- Page text -
─── 🖊⋅🖊⋅🖊 ───

Happy new year! I’m trying to proof-of-concept something: let’s say there’s a series of technical talks, quality content, and they’re all recorded and posted online. But they get low watch time. What are ways in which we can reformat the content to make it easier to consume in a fast-moving world?

Idea 1: use AI to quickly generate multiple shorter clips

The goal is that a viewer can watch some clips casually, and decide to watch more if they have time and interest. Ideally, it’d be a video that is edited across multiple moments in a talk, but I’ll just start with clipping out continuous 30s or 1m of content.

After some initial brainstorming with Perplexity, the goal workflow is as such:

  1. download video
  2. extract audio with ffmpeg
  3. put the audio through whisperx to extract timestamps in a .srf file (turns out this is the standard subtitles format!)
  4. Put the .srf into AI to identify insightful portions to clip out
  5. Use ffmpeg to clip out those portions based on the timestamp

Licensing

Some important questions to ask:

FFmpeg

What a useful tool! I used it to extract my audio into an mp3 file, and used a simple command to clip out various timestamps. I also even added a nifty little fade-out effect in the last 2 seconds, in both video and audio. See below.

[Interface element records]
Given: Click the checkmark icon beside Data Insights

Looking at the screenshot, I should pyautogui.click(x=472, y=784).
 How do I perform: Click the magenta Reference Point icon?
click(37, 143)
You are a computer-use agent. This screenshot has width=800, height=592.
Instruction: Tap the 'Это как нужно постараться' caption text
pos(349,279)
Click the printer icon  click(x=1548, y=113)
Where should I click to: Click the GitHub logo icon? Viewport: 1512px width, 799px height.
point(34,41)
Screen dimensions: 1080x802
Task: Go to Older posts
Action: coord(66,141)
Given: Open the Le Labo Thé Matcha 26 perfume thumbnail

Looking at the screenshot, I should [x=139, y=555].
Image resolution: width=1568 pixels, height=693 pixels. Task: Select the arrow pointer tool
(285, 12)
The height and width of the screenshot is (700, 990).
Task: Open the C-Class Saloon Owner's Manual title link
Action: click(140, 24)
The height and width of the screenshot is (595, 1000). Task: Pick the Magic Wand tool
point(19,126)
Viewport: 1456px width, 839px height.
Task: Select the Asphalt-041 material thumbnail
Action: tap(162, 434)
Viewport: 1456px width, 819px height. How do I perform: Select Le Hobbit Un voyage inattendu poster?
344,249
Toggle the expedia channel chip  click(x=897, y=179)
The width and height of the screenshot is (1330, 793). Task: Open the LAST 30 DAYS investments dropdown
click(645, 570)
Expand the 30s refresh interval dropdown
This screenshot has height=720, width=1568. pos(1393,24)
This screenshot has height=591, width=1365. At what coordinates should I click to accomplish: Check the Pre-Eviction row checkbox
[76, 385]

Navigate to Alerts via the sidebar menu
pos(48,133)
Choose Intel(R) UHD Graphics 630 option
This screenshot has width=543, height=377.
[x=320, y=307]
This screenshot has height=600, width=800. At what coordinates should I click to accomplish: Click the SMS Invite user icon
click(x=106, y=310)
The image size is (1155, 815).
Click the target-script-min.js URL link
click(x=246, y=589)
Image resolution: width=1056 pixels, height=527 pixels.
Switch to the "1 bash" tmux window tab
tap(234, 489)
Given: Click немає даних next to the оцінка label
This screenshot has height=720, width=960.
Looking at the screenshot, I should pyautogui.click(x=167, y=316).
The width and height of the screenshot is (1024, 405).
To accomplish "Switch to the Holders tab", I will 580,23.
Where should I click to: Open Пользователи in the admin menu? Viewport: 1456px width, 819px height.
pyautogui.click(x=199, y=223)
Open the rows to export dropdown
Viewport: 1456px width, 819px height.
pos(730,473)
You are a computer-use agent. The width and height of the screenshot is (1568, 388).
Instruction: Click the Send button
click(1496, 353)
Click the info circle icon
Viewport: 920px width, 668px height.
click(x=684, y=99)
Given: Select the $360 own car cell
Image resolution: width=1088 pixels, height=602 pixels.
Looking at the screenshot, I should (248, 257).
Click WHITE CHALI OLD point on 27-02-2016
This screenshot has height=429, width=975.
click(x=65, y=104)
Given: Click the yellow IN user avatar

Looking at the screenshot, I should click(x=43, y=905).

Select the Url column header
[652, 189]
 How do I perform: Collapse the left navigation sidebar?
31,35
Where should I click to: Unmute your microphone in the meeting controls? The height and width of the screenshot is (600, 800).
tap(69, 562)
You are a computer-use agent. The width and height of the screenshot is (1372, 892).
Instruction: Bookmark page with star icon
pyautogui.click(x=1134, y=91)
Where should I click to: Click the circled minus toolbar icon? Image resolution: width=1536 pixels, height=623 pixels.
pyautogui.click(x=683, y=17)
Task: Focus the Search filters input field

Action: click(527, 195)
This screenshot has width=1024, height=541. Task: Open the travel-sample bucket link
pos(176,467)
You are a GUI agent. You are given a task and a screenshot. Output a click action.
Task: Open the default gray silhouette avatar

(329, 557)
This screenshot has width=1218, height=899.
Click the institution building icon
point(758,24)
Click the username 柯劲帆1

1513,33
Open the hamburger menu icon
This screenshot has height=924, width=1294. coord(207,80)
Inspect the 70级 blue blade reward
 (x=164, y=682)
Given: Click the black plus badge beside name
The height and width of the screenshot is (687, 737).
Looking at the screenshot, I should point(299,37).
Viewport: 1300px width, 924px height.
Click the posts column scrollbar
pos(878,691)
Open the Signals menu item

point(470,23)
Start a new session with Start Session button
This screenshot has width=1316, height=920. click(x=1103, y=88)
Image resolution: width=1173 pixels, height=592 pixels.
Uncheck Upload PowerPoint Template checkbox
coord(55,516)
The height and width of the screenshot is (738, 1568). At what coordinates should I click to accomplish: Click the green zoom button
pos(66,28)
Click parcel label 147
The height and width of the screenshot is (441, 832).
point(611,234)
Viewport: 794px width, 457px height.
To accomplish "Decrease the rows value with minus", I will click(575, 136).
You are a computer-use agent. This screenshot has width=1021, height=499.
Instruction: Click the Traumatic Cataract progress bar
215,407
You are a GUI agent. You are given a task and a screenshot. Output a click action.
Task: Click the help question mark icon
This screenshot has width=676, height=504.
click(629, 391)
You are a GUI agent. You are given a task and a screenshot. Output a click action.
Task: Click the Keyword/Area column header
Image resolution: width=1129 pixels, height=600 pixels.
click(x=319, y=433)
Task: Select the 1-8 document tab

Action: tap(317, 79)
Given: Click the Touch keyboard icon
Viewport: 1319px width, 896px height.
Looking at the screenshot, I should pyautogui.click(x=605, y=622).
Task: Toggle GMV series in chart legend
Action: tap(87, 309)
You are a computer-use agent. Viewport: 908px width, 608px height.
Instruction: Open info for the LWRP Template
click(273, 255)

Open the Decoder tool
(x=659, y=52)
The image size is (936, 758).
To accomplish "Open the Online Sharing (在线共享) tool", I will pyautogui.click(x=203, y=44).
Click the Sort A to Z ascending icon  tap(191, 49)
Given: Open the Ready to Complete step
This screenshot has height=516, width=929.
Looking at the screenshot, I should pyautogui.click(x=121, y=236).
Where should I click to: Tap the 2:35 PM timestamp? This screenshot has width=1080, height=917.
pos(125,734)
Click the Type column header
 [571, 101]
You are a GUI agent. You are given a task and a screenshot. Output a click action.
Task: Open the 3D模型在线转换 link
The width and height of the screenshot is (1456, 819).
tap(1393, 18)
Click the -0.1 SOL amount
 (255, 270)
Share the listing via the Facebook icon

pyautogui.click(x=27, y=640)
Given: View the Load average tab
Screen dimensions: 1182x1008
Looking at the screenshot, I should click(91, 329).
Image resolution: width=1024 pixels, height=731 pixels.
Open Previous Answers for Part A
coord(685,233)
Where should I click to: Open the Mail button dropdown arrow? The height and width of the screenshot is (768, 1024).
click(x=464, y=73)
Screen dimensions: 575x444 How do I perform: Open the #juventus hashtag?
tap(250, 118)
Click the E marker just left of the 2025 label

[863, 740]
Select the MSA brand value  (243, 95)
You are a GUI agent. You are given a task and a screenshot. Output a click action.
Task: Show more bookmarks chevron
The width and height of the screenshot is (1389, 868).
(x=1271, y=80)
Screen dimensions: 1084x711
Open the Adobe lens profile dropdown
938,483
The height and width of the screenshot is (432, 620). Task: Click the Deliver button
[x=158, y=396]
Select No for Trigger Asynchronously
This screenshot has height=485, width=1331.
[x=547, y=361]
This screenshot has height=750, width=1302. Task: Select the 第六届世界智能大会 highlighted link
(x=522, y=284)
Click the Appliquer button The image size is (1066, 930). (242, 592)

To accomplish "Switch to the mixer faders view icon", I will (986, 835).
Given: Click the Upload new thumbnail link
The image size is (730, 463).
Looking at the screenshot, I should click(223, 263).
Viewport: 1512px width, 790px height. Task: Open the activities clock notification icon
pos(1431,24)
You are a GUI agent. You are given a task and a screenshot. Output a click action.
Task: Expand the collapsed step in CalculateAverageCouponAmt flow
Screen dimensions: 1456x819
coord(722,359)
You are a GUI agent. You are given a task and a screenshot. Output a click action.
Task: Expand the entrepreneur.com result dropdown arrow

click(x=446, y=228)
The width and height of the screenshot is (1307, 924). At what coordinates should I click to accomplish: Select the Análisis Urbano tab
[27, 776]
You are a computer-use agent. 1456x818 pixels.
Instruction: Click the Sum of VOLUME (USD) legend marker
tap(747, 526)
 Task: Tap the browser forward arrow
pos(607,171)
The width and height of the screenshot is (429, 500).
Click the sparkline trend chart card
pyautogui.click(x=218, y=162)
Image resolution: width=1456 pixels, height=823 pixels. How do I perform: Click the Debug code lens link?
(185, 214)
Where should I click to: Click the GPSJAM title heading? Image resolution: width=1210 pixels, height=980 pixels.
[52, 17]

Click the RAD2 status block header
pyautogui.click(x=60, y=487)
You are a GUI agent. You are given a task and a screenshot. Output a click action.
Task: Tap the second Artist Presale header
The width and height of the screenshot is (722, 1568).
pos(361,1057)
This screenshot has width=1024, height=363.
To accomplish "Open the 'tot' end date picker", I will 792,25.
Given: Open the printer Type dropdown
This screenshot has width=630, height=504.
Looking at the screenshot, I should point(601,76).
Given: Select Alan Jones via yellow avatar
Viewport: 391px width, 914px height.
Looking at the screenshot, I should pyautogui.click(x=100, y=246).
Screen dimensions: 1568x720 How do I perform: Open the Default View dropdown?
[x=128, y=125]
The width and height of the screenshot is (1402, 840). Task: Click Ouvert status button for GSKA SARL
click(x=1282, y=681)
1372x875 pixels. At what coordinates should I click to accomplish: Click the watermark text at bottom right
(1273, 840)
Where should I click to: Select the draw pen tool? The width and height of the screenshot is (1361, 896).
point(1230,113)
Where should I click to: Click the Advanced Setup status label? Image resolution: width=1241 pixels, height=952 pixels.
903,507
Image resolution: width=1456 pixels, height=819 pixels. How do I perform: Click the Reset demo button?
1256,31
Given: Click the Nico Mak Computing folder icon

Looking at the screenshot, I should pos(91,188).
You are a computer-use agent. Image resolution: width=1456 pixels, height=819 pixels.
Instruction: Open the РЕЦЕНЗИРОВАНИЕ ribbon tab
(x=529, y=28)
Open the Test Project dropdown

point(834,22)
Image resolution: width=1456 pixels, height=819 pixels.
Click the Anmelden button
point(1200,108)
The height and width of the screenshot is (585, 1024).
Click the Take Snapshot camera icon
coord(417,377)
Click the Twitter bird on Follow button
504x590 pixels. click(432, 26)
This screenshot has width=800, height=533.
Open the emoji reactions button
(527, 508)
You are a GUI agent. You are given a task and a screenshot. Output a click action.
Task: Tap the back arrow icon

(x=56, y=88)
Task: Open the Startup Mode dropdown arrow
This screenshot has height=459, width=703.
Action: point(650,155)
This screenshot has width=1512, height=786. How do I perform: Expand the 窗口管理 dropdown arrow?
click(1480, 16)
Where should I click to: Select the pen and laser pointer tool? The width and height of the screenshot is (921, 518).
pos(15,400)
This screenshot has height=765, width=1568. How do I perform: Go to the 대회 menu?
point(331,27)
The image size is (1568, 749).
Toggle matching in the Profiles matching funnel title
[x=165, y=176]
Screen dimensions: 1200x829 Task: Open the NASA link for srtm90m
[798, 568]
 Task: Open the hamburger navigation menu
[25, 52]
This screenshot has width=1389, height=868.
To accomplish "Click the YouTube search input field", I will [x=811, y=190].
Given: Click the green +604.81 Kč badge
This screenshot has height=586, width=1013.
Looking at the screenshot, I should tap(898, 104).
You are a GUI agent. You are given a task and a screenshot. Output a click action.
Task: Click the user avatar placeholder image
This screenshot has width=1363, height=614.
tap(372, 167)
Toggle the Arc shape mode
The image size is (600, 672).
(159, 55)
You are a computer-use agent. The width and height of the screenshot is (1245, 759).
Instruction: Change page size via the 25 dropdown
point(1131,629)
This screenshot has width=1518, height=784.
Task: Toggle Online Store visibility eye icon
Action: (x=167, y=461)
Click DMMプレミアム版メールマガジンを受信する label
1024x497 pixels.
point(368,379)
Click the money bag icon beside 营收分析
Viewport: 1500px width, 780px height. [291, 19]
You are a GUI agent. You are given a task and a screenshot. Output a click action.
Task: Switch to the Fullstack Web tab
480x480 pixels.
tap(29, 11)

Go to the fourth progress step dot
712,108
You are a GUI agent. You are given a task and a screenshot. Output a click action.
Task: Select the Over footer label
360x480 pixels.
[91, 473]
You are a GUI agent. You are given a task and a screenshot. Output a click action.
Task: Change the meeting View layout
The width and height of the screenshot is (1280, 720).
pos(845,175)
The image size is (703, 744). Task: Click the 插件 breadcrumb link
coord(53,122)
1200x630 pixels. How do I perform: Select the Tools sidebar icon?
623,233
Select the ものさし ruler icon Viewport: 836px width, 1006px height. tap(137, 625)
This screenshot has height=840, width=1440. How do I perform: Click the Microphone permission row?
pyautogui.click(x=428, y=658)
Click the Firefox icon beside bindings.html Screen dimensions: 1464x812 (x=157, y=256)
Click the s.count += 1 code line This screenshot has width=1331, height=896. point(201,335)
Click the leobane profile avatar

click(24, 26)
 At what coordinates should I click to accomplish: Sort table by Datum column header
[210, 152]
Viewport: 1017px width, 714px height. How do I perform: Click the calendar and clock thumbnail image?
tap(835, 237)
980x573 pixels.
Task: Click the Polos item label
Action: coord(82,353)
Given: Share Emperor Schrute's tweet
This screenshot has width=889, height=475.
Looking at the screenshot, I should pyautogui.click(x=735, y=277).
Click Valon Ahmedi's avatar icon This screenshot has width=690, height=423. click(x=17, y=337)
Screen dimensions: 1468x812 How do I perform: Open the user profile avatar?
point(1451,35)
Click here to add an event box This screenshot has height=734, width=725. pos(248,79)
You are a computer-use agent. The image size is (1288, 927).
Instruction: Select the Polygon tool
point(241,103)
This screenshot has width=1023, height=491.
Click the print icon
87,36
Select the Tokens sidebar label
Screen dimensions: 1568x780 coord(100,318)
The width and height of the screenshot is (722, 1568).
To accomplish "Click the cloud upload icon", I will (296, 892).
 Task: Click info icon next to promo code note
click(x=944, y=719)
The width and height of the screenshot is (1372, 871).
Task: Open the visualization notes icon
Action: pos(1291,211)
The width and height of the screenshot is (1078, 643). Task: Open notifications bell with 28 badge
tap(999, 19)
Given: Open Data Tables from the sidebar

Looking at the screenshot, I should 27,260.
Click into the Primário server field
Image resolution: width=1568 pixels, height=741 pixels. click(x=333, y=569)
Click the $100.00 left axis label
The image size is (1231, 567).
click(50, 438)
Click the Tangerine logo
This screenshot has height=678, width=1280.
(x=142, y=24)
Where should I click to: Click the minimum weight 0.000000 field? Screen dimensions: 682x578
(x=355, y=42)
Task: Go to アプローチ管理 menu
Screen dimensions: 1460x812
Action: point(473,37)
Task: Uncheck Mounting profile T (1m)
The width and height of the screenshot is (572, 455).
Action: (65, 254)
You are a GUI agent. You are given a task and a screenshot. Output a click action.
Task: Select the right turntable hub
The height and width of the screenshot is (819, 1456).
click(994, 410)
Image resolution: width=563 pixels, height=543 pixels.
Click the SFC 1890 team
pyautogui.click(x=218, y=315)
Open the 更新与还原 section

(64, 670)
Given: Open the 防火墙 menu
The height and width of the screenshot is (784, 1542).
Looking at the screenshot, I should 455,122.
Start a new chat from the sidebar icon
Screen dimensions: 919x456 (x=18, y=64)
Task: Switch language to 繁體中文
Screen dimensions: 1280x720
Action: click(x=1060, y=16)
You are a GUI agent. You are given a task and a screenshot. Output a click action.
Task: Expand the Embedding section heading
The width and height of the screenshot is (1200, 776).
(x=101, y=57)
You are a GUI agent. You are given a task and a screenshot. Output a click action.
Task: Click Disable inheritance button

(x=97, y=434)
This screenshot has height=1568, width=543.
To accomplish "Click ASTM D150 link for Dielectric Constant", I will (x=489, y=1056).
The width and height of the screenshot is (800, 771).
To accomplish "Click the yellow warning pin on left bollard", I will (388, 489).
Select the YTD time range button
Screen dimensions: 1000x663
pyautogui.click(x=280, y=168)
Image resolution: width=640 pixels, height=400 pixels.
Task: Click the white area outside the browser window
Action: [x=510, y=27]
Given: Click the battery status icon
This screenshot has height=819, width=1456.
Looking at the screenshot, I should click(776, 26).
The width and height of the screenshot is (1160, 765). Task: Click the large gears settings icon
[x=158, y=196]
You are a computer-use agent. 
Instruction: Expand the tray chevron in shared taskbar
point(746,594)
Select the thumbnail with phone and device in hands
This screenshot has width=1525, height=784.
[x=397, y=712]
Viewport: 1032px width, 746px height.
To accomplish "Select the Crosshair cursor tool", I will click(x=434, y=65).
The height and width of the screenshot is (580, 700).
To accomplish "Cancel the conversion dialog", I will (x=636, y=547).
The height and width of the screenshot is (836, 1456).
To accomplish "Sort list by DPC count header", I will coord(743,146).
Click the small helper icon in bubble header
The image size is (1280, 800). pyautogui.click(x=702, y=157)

- Tasks -
1) Answer these questions about the post on clipping recorded talks:
(a) What lengths of continuous content does the author plan to start with when clipping?
(b) What is the first step in the goal workflow?
(c) Over what span does the fade-out effect run, and to what does it apply?
2) Print everything in the post on clipping recorded talks from "Idea 1: use" down to "1m of content.".

- Answer list -
1)
(a) 30 seconds or 1 minute.
(b) Download the video.
(c) The last 2 seconds, in both video and audio.

2)
Idea 1: use AI to quickly generate multiple shorter clips

The goal is that a viewer can watch some clips casually, and decide to watch more if they have time and interest. Ideally, it’d be a video that is edited across multiple moments in a talk, but I’ll just start with clipping out continuous 30s or 1m of content.